**EXERCISE**
Quote the material below word for word, line by line.

═════ EXERCISE MATERIAL ═════

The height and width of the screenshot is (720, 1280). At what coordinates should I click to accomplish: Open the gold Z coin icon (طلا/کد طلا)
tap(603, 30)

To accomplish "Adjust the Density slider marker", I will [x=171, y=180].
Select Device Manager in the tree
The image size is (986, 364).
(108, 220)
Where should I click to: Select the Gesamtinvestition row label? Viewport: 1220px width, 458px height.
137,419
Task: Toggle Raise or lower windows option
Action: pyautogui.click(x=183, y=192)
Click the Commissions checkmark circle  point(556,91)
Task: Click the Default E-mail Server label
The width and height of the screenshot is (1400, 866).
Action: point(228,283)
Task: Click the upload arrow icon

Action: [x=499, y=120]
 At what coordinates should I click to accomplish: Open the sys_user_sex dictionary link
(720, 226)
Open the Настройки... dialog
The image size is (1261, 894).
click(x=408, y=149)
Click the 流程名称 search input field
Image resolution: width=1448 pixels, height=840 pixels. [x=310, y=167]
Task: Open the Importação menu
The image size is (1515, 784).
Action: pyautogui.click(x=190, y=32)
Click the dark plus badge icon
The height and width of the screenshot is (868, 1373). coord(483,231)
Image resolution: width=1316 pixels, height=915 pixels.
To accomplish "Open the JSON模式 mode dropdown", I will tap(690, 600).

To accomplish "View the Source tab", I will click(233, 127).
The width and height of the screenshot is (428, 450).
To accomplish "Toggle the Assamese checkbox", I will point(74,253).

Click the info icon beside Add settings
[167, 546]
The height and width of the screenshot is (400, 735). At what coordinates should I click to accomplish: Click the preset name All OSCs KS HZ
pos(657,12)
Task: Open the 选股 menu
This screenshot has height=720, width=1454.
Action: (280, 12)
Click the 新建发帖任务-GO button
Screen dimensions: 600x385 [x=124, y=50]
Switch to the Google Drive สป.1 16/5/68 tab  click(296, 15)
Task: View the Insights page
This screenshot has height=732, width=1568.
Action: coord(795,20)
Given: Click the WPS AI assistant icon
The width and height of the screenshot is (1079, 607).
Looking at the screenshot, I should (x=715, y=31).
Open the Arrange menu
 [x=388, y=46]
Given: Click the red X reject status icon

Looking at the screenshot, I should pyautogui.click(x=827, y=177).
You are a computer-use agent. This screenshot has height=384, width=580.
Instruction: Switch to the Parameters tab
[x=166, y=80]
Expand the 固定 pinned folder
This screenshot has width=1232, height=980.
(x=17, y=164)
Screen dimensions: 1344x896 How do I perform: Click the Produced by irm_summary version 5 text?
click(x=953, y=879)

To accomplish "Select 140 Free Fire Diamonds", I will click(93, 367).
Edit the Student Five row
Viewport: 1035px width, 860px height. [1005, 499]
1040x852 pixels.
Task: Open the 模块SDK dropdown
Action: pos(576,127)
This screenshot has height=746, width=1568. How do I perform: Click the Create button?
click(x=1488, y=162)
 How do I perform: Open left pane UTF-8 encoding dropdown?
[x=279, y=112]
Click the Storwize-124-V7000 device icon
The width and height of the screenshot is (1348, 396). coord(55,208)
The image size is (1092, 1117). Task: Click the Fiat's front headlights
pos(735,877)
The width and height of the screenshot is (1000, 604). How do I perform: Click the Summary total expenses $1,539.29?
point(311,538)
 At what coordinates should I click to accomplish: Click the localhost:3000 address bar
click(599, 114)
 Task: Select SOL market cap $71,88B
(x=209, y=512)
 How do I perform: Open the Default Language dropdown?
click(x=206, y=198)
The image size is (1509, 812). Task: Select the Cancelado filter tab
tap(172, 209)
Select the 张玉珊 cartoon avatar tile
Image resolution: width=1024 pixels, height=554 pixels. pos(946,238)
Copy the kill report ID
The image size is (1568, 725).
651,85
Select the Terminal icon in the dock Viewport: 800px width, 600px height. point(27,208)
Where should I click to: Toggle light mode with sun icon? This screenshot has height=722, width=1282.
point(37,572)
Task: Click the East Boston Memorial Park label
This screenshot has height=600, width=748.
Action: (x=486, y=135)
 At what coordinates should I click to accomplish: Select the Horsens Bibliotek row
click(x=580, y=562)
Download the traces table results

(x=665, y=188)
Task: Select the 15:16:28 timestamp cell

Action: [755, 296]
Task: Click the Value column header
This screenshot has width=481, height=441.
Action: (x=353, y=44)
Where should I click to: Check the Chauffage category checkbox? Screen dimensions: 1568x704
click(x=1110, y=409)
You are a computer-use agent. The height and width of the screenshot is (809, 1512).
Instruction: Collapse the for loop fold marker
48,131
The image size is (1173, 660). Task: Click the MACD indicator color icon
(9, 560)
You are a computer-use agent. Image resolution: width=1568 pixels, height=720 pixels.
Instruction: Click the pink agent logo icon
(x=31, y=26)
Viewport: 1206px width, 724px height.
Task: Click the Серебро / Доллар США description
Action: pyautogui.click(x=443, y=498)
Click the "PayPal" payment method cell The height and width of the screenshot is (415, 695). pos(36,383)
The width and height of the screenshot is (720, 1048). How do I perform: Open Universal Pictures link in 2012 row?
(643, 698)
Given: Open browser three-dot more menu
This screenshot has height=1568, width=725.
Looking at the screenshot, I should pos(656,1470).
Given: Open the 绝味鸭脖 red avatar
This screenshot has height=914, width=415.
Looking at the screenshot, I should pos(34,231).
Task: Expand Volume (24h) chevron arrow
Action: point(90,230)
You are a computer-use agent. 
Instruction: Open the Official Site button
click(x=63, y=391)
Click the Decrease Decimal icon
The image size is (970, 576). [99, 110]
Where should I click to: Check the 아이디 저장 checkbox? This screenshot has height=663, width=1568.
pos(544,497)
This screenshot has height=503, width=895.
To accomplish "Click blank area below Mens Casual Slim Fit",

═════

**EXPECTED ANSWER**
The height and width of the screenshot is (720, 1280). At what coordinates should I click to accomplish: Open the gold Z coin icon (طلا/کد طلا)
tap(603, 30)

To accomplish "Adjust the Density slider marker", I will [x=171, y=180].
Select Device Manager in the tree
The image size is (986, 364).
(108, 220)
Where should I click to: Select the Gesamtinvestition row label? Viewport: 1220px width, 458px height.
137,419
Task: Toggle Raise or lower windows option
Action: pyautogui.click(x=183, y=192)
Click the Commissions checkmark circle  point(556,91)
Task: Click the Default E-mail Server label
The width and height of the screenshot is (1400, 866).
Action: point(228,283)
Task: Click the upload arrow icon

Action: [x=499, y=120]
 At what coordinates should I click to accomplish: Open the sys_user_sex dictionary link
(720, 226)
Open the Настройки... dialog
The image size is (1261, 894).
click(x=408, y=149)
Click the 流程名称 search input field
Image resolution: width=1448 pixels, height=840 pixels. [x=310, y=167]
Task: Open the Importação menu
The image size is (1515, 784).
Action: pyautogui.click(x=190, y=32)
Click the dark plus badge icon
The height and width of the screenshot is (868, 1373). coord(483,231)
Image resolution: width=1316 pixels, height=915 pixels.
To accomplish "Open the JSON模式 mode dropdown", I will tap(690, 600).

To accomplish "View the Source tab", I will click(233, 127).
The width and height of the screenshot is (428, 450).
To accomplish "Toggle the Assamese checkbox", I will point(74,253).

Click the info icon beside Add settings
[167, 546]
The height and width of the screenshot is (400, 735). At what coordinates should I click to accomplish: Click the preset name All OSCs KS HZ
pos(657,12)
Task: Open the 选股 menu
This screenshot has height=720, width=1454.
Action: (280, 12)
Click the 新建发帖任务-GO button
Screen dimensions: 600x385 [x=124, y=50]
Switch to the Google Drive สป.1 16/5/68 tab  click(296, 15)
Task: View the Insights page
This screenshot has height=732, width=1568.
Action: coord(795,20)
Given: Click the WPS AI assistant icon
The width and height of the screenshot is (1079, 607).
Looking at the screenshot, I should (x=715, y=31).
Open the Arrange menu
 [x=388, y=46]
Given: Click the red X reject status icon

Looking at the screenshot, I should pyautogui.click(x=827, y=177).
You are a computer-use agent. This screenshot has height=384, width=580.
Instruction: Switch to the Parameters tab
[x=166, y=80]
Expand the 固定 pinned folder
This screenshot has width=1232, height=980.
(x=17, y=164)
Screen dimensions: 1344x896 How do I perform: Click the Produced by irm_summary version 5 text?
click(x=953, y=879)

To accomplish "Select 140 Free Fire Diamonds", I will click(93, 367).
Edit the Student Five row
Viewport: 1035px width, 860px height. [1005, 499]
1040x852 pixels.
Task: Open the 模块SDK dropdown
Action: pos(576,127)
This screenshot has height=746, width=1568. How do I perform: Click the Create button?
click(x=1488, y=162)
 How do I perform: Open left pane UTF-8 encoding dropdown?
[x=279, y=112]
Click the Storwize-124-V7000 device icon
The width and height of the screenshot is (1348, 396). coord(55,208)
The image size is (1092, 1117). Task: Click the Fiat's front headlights
pos(735,877)
The width and height of the screenshot is (1000, 604). How do I perform: Click the Summary total expenses $1,539.29?
point(311,538)
 At what coordinates should I click to accomplish: Click the localhost:3000 address bar
click(599, 114)
 Task: Select SOL market cap $71,88B
(x=209, y=512)
 How do I perform: Open the Default Language dropdown?
click(x=206, y=198)
The image size is (1509, 812). Task: Select the Cancelado filter tab
tap(172, 209)
Select the 张玉珊 cartoon avatar tile
Image resolution: width=1024 pixels, height=554 pixels. pos(946,238)
Copy the kill report ID
The image size is (1568, 725).
651,85
Select the Terminal icon in the dock Viewport: 800px width, 600px height. point(27,208)
Where should I click to: Toggle light mode with sun icon? This screenshot has height=722, width=1282.
point(37,572)
Task: Click the East Boston Memorial Park label
This screenshot has height=600, width=748.
Action: (x=486, y=135)
 At what coordinates should I click to accomplish: Select the Horsens Bibliotek row
click(x=580, y=562)
Download the traces table results

(x=665, y=188)
Task: Select the 15:16:28 timestamp cell

Action: [755, 296]
Task: Click the Value column header
This screenshot has width=481, height=441.
Action: (x=353, y=44)
Where should I click to: Check the Chauffage category checkbox? Screen dimensions: 1568x704
click(x=1110, y=409)
You are a computer-use agent. The height and width of the screenshot is (809, 1512).
Instruction: Collapse the for loop fold marker
48,131
The image size is (1173, 660). Task: Click the MACD indicator color icon
(9, 560)
You are a computer-use agent. Image resolution: width=1568 pixels, height=720 pixels.
Instruction: Click the pink agent logo icon
(x=31, y=26)
Viewport: 1206px width, 724px height.
Task: Click the Серебро / Доллар США description
Action: pyautogui.click(x=443, y=498)
Click the "PayPal" payment method cell The height and width of the screenshot is (415, 695). pos(36,383)
The width and height of the screenshot is (720, 1048). How do I perform: Open Universal Pictures link in 2012 row?
(643, 698)
Given: Open browser three-dot more menu
This screenshot has height=1568, width=725.
Looking at the screenshot, I should pos(656,1470).
Given: Open the 绝味鸭脖 red avatar
This screenshot has height=914, width=415.
Looking at the screenshot, I should pos(34,231).
Task: Expand Volume (24h) chevron arrow
Action: point(90,230)
You are a computer-use agent. 
Instruction: Open the Official Site button
click(x=63, y=391)
Click the Decrease Decimal icon
The image size is (970, 576). [99, 110]
Where should I click to: Check the 아이디 저장 checkbox? This screenshot has height=663, width=1568.
pos(544,497)
This screenshot has height=503, width=895.
To accomplish "Click blank area below Mens Casual Slim Fit",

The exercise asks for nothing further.